You can find Fiona on Instagram and Ravelry

Today we welcome Fiona Ellis to the blog to share her experience with 10 years of Twist!

 

Anniversaries are often a time for reflection, for looking back and remembering where you were when aren’t they?

I have a particular interest in celebrating this special Twist milestone anniversary. As I am terrifically proud to have been working with Twist for all 10 of those years. I was with them right from the very start and have published a total of 34 patterns with them and feel honoured to have been featured in almost every single issue.

When Kate dreamed up the idea for Twist in was in the early days of PDF pattern downloads and nobody was doing royalty sharing with designers at the time. It was a ground-breaking idea and I remember wondering how it was going to work. In spite of this I totally believed in Kate and so I jumped at the chance to work with her team on this exciting new project.

As the launch date rolled around, during the summer of 2008, I was traveling in Italy…I know it’s a tough life eh? So on the day that the very first issue went live I had to find an Internet café to be able to see it on-line. It’s difficult to imagine now, not having a phone in my pocket, allowing me to access all the things that we now almost take for granted - boy how things have changed! I was so excited to see the first issue, and then….super excited to see that my design “Bonnie” graced the cover of that premier issue!

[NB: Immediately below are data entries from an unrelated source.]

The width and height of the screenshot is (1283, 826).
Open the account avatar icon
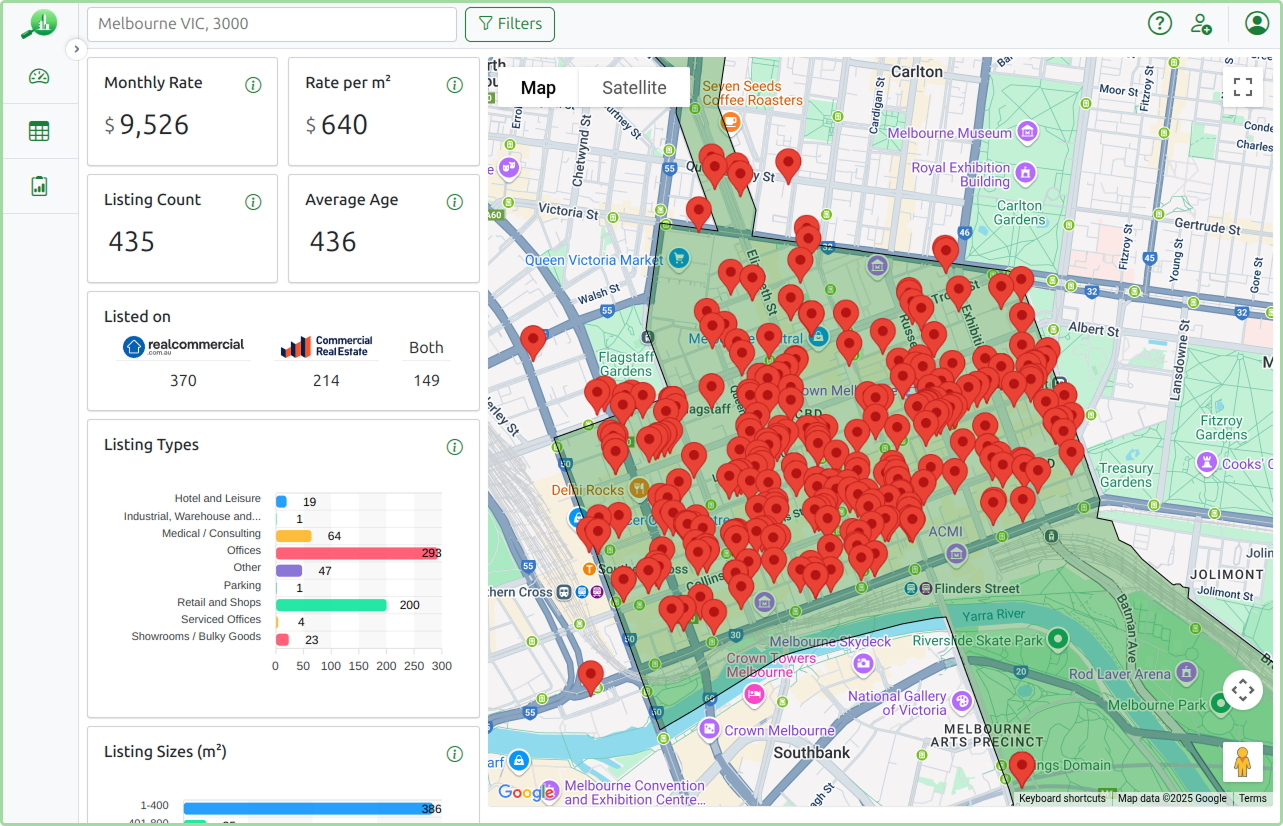(1256, 22)
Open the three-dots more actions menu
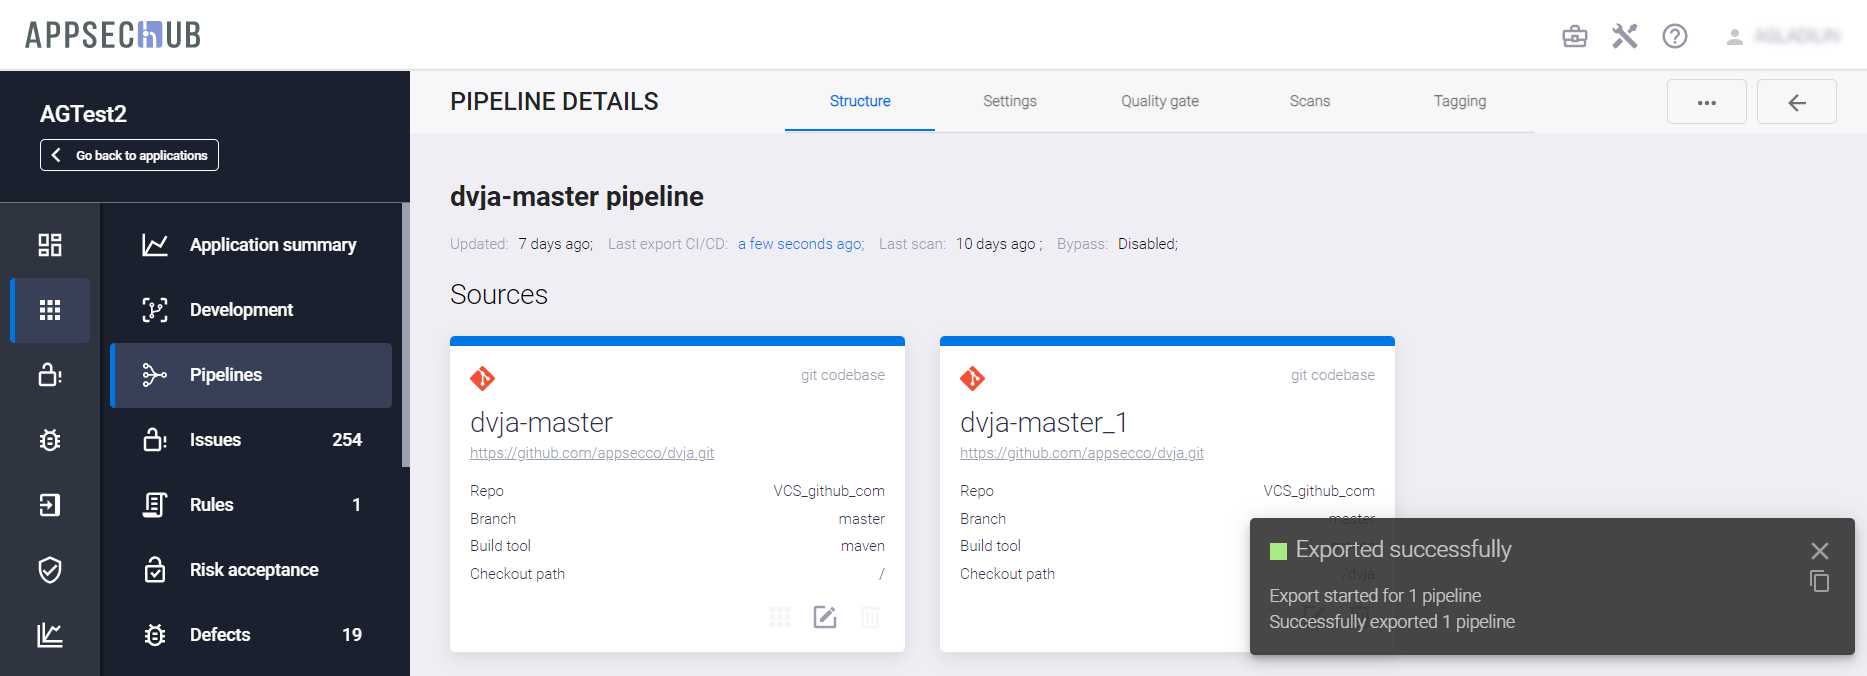Image resolution: width=1867 pixels, height=676 pixels. click(x=1706, y=102)
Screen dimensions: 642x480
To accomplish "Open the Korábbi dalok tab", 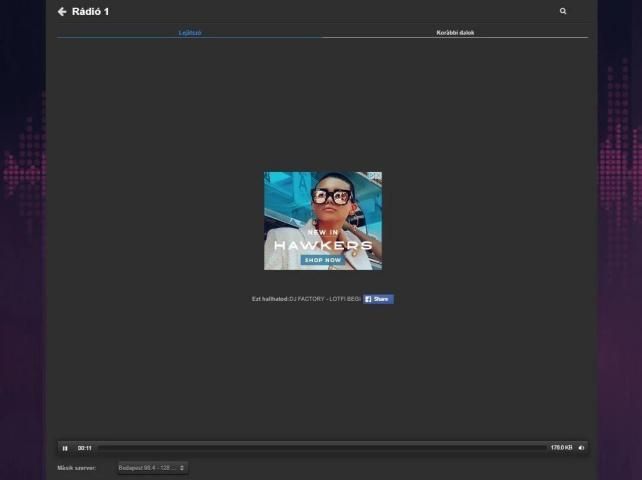I will (x=455, y=33).
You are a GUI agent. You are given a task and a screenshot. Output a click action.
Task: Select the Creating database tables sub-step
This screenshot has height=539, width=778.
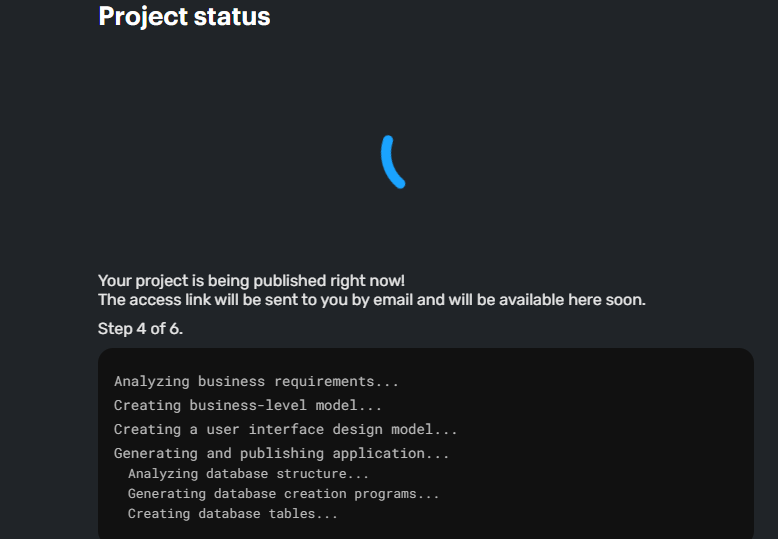(x=233, y=514)
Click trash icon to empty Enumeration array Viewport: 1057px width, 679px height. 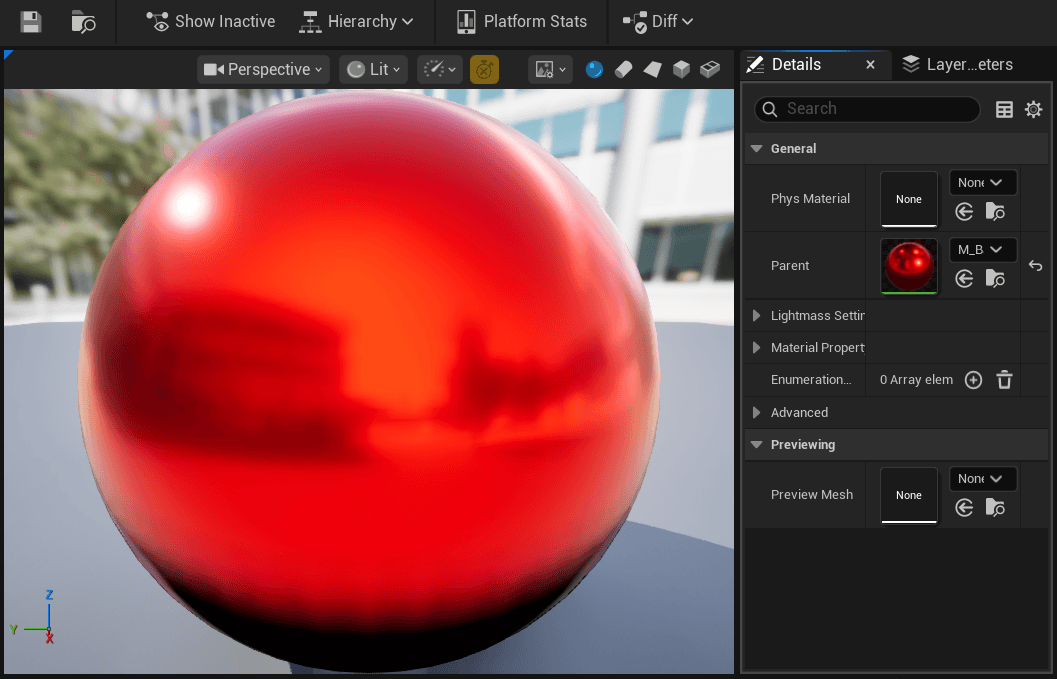[1005, 380]
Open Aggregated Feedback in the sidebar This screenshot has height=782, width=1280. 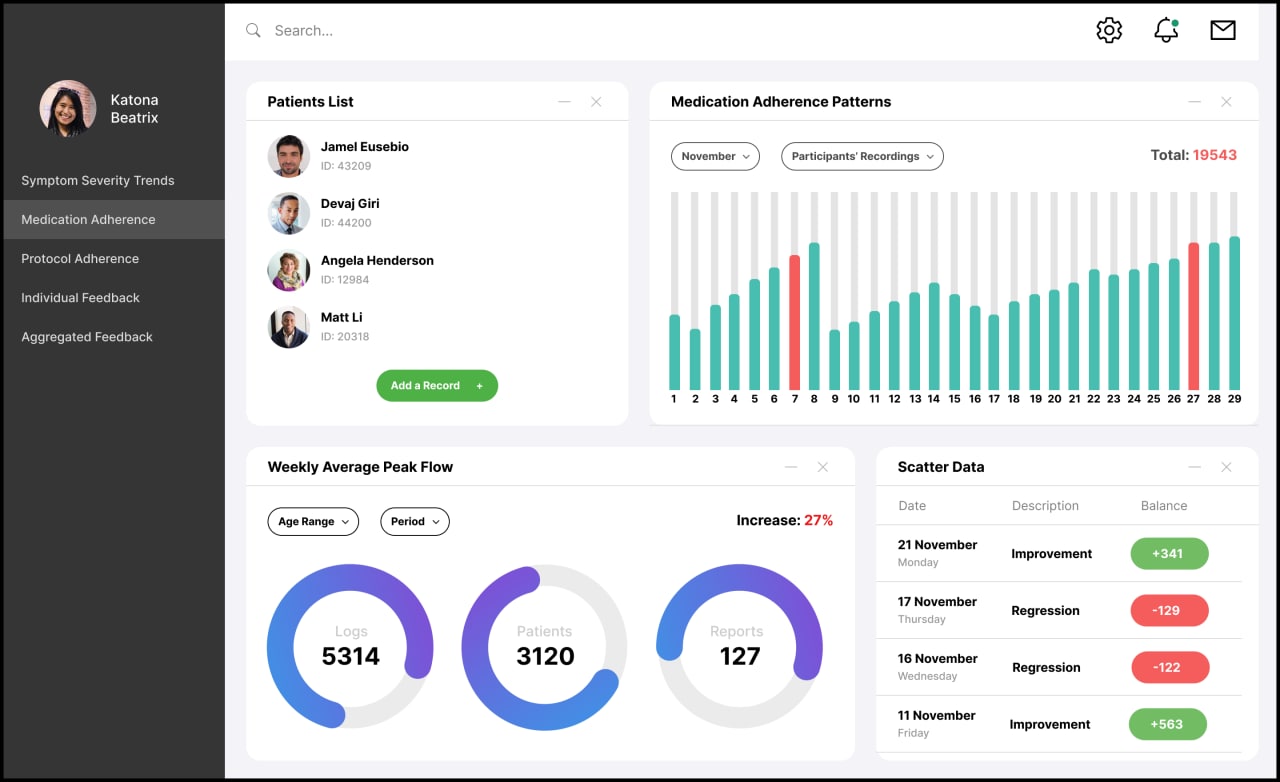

I was just thrilled to bits!

 [https://www.twistcollective.com/2008/autumn/magazinepage_01.php]  FE 001 bonnie 250px

Bonnie is one of my most popular patterns and it is a design that I’m still really proud of. I love the Celtic knot cable, the asymmetric pattern placement and the non-identical sleeves. It showcases design elements that I like to return to on an on-going basis, trying to discover new ways to interpret them. You can read more about my love of Celtic knot cables here: [https://www.twistcollective.com/collection/blog/138-design-process/740-gwendolyn75]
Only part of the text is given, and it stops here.